Copy out the lines verbatim, beginning with the line containing "615x1024 pixels. Task: Enable 設定する for 暗証番号" and continuing through the line containing "Bookmark page with".

==== TASK INPUTS ====

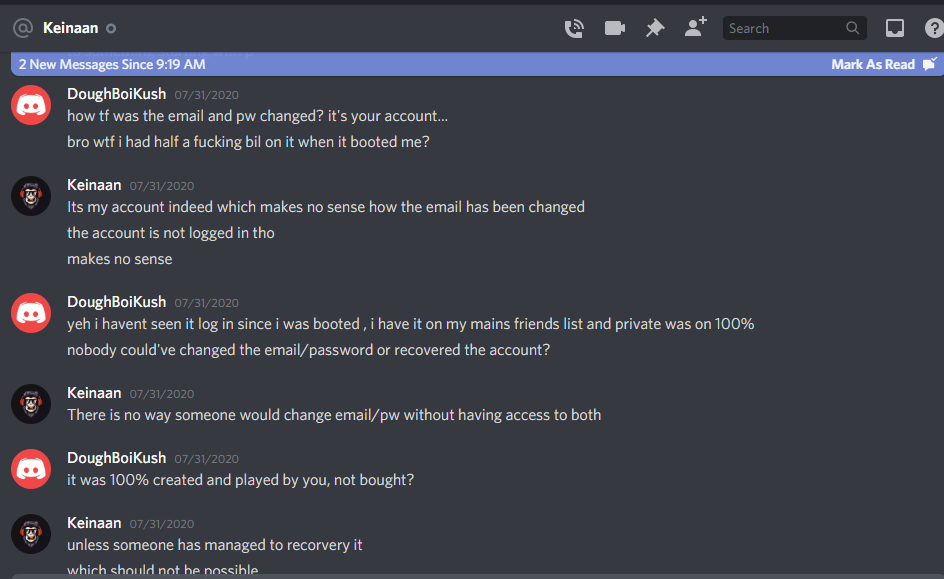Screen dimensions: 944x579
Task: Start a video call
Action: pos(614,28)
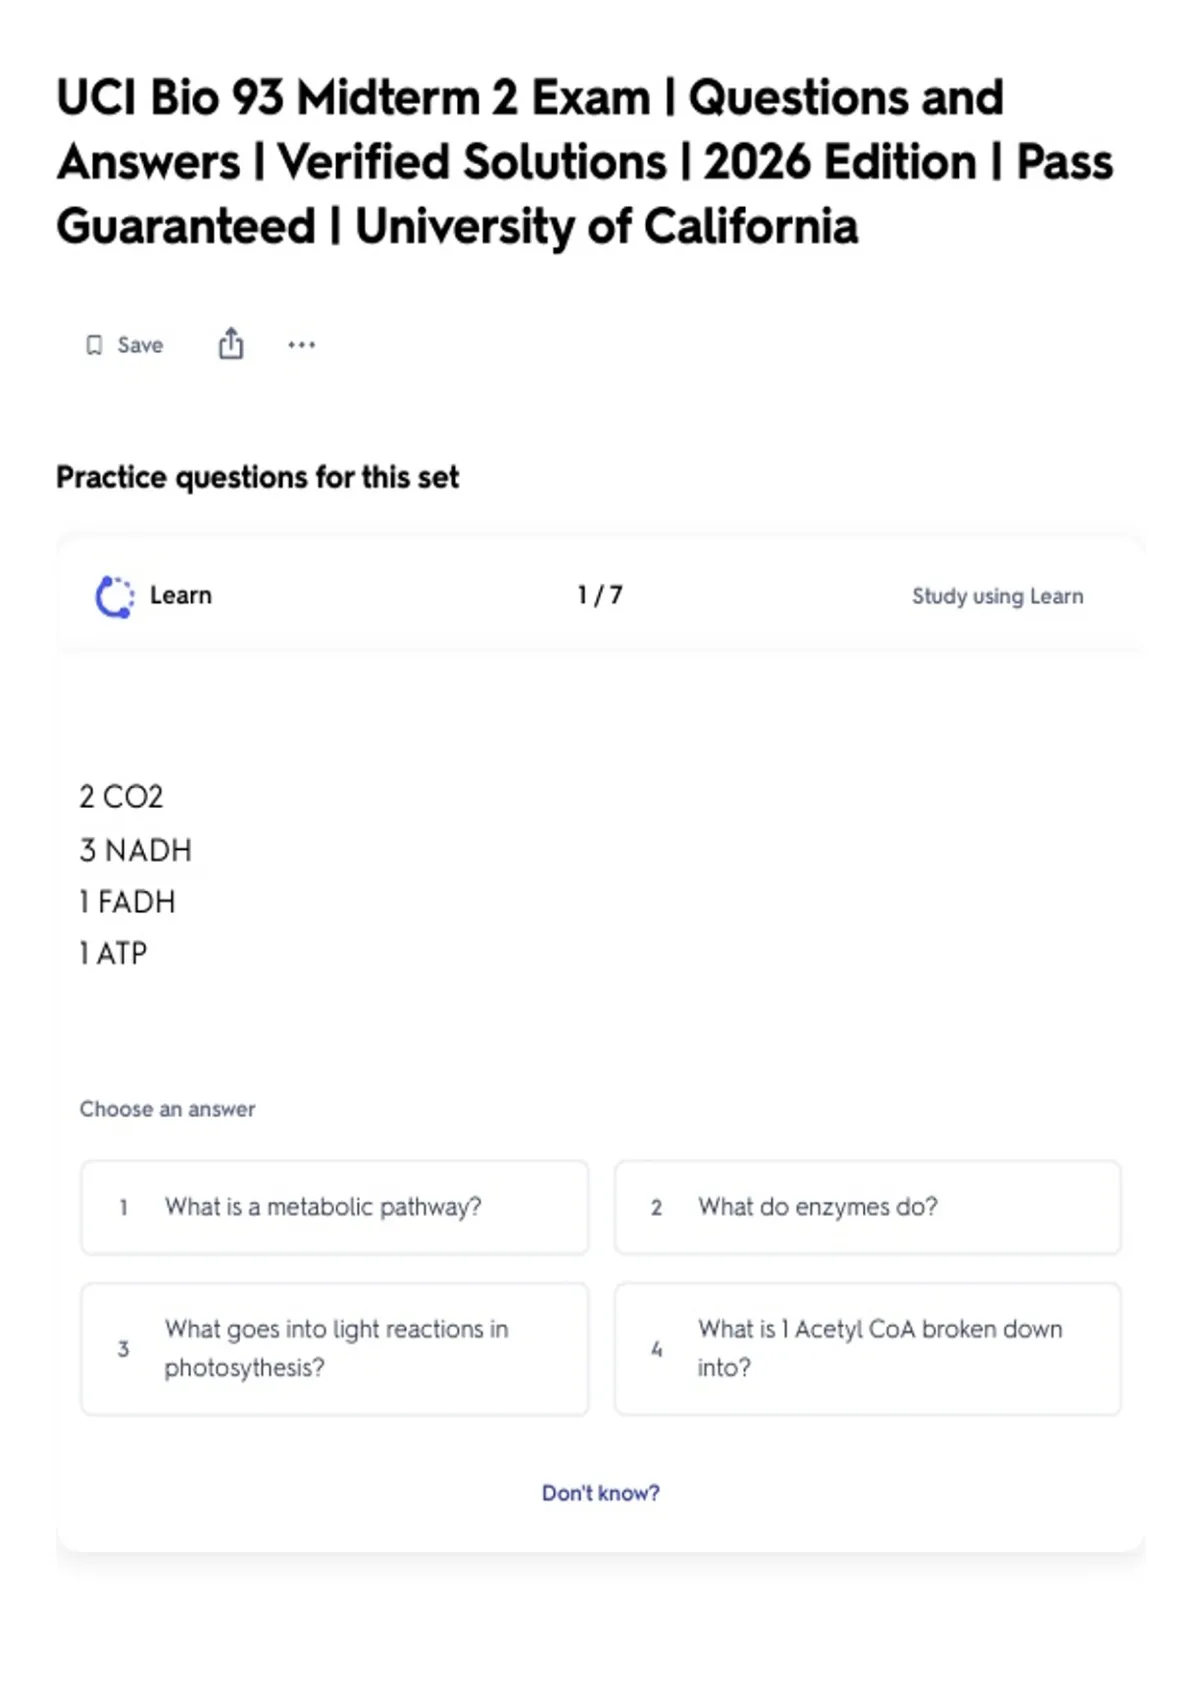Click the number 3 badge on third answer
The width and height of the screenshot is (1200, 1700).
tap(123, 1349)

====
==== TASK INPUTS ====

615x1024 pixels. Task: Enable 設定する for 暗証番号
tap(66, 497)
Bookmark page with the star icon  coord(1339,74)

====
==== TASK INPUTS ====

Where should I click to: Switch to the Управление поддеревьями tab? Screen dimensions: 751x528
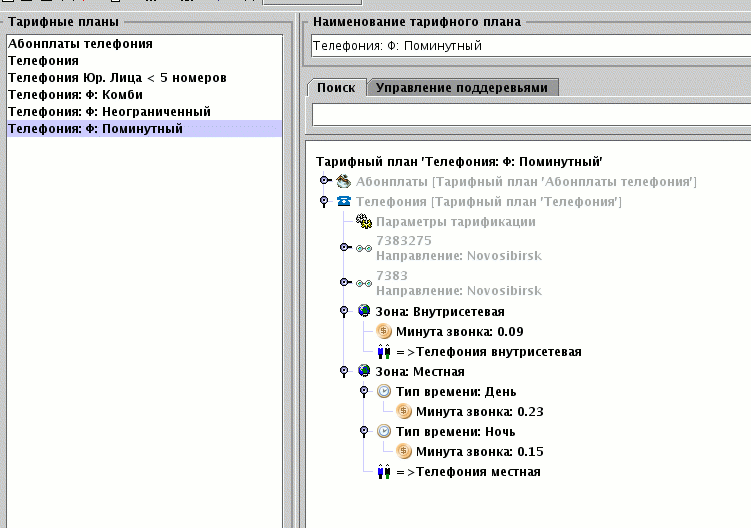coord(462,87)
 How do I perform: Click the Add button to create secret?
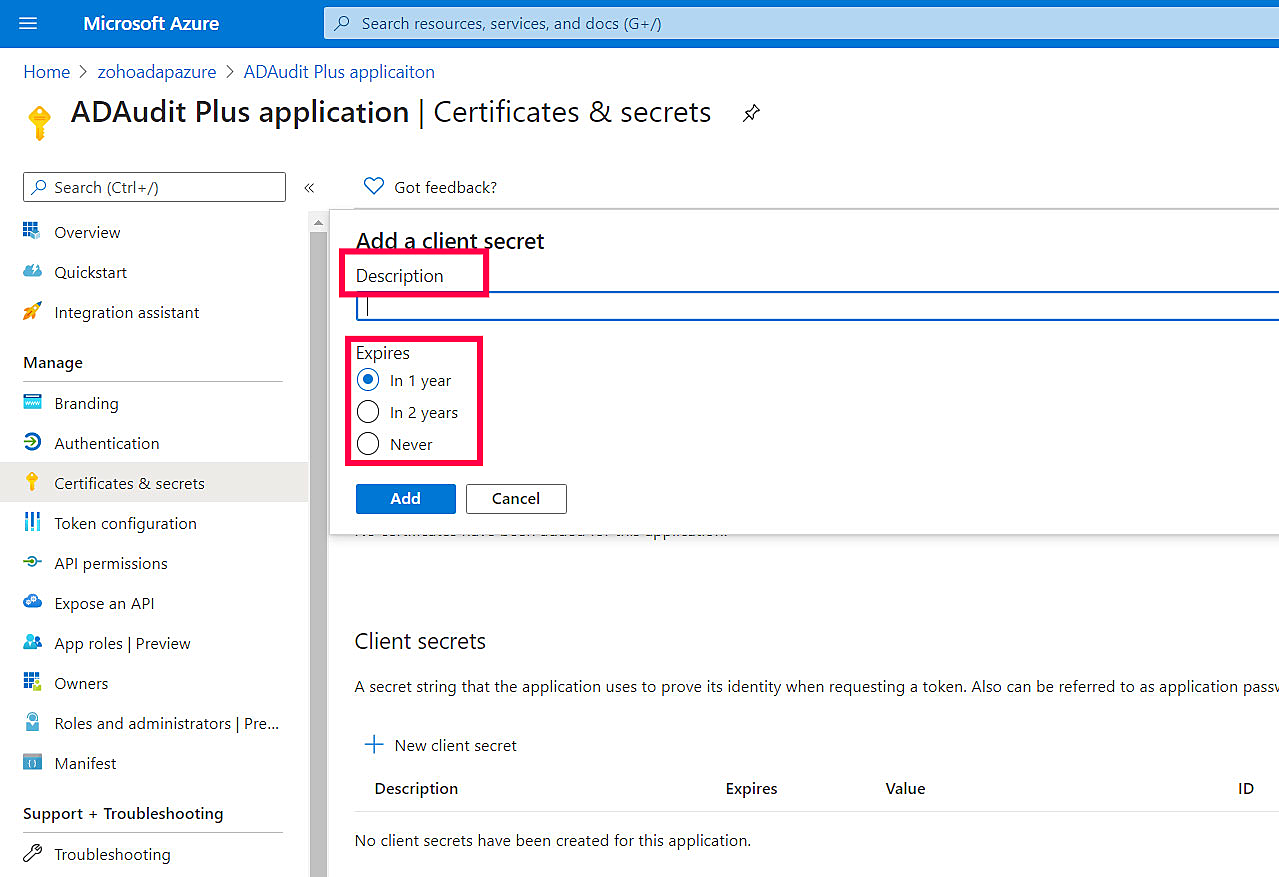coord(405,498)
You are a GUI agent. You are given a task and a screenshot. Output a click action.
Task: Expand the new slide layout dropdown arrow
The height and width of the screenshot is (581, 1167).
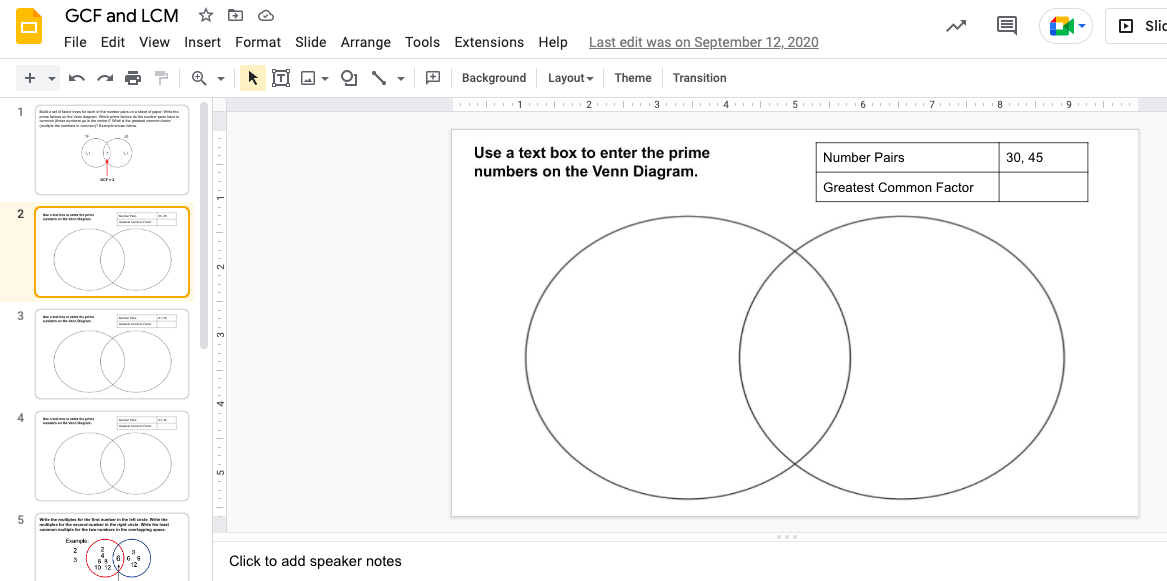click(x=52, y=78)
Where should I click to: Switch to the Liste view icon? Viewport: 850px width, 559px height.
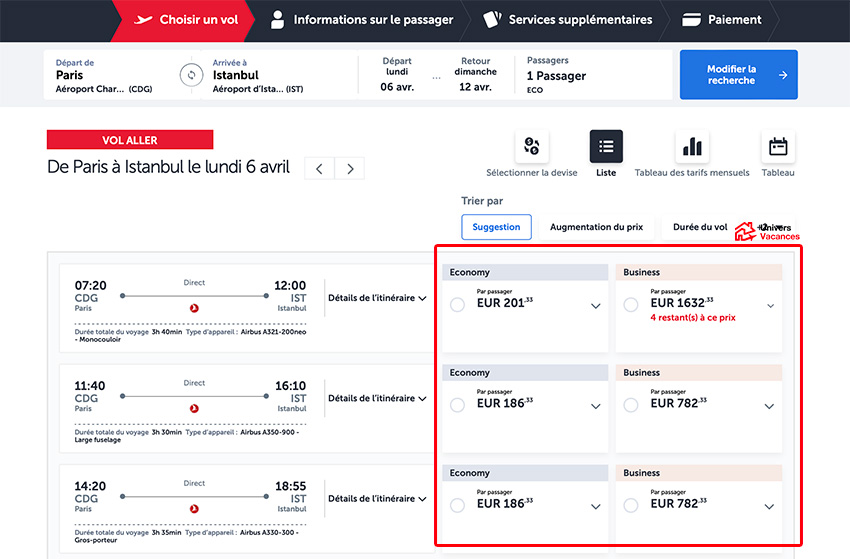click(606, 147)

====

__TASK SOLUTION__
615x1024 pixels. Task: Enable 設定する for 暗証番号
tap(66, 497)
Bookmark page with the star icon  coord(1339,74)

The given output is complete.